Exercise E2 — Cross-Traditional Vocal Analysis Obtain (or recall from memory/listening experience) examples of the following vocal styles. For each, write a 200-word acoustic description: (a) Western classical soprano (e.g., Maria Callas, Renée Fleming) (b) Bollywood playback singing (c) Tuvan throat singing (d) Overtone or harmonic choral music (e.g., Gyuto Tibetan monks) For each: identify the dominant acoustic strategy (what physical aspects of the voice are most prominently deployed?), describe the likely formant structure, and relate the technique to the cultural performance context.

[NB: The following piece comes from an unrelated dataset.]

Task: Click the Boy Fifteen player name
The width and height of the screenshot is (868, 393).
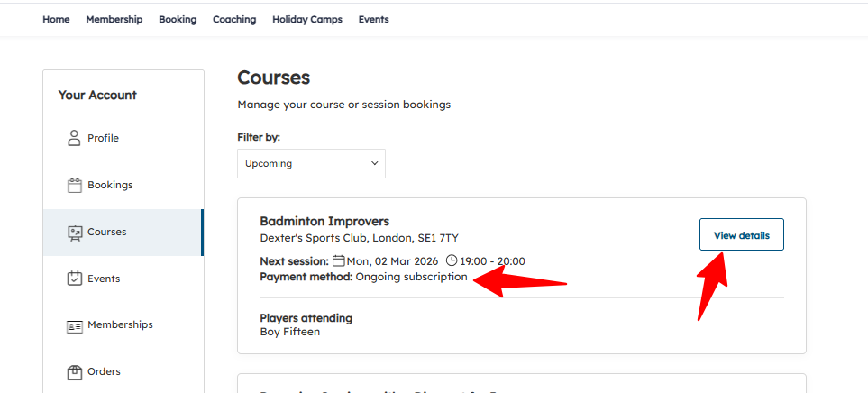Action: pos(289,332)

Exercise E3 — Voice Synthesis from First Principles Without using electronic technology, design an acoustic "voice simulator" using physical materials: (a) What would you use as the "glottal source"? How would it generate a harmonic-rich buzz? (b) What would you use as the "vocal tract"? How would you make it variable? (c) What is the minimum set of formant tuning controls needed to distinguish at least three vowels? (d) What are the fundamental physical limitations of your design? What aspects of the real voice can it not replicate? (e) This design is essentially what the human larynx + vocal tract is. Reflect on the evolutionary process that produced this system: what "design decisions" did natural selection make, and what alternatives might it have taken?

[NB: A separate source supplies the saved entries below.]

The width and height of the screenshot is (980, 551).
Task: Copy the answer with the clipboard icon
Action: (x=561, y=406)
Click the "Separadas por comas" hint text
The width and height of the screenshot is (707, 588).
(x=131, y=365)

Exercise E4 — Acoustic Diagnosis A singer presents with the following symptoms: voice sounds rough and breathy, pitch accuracy has declined, high notes are effortful, and she describes a "scratching" sensation during phonation. (a) Based on these symptoms, propose two possible acoustic diagnoses (pathologies) and explain how each would produce these symptoms physically. (b) For each diagnosis, describe what a laryngoscopy would likely reveal. (c) For each diagnosis, describe the physical mechanism of treatment that would restore normal voice quality. (d) Explain why "vocal rest" is a physically meaningful (not just common-sense) prescription for voice recovery. (e) If this singer is a professional who cannot take time off, what acoustic strategies might she use to minimize further damage while continuing to perform?

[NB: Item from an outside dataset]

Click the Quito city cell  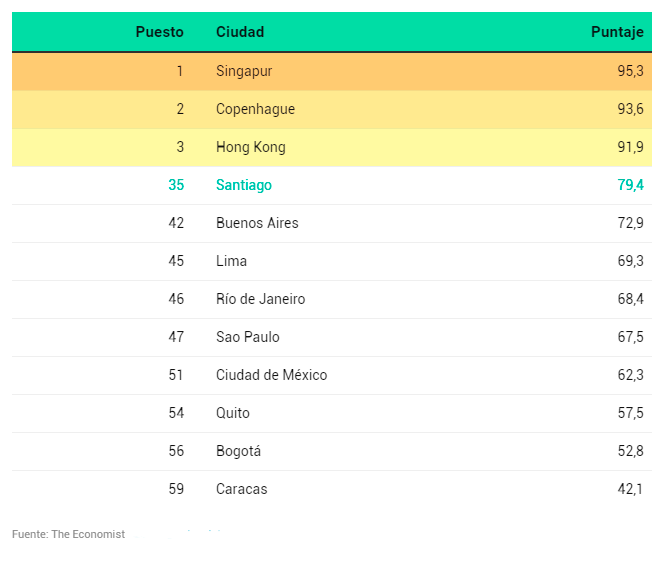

Exercise E5 — Composition for the Voice You are composing a work for unaccompanied mixed choir (SATB, 40 singers). Using knowledge from this chapter: (a) If you want the choir to produce a very loud, bright sound, what vowels would you choose for the climactic moment? Why? (b) If you want the choir to sound soft and "blended," what vowels would you choose and why? (c) You want to incorporate overtone singing. What voice part (bass, tenor, alto, soprano) would be most effective as the overtone singer, and why? What drone pitch would give the richest overtone series in the human hearing range? (d) You want to incorporate a soprano soloist who must be heard above the full choir. What tessitura (pitch range) would you write for her to maximize her acoustic advantage over the choir? (e) The concert will be performed in a reverberant Gothic cathedral (reverberation time approximately 7 seconds). How does this change your compositional decisions about tempo, rhythm, and vowel choice?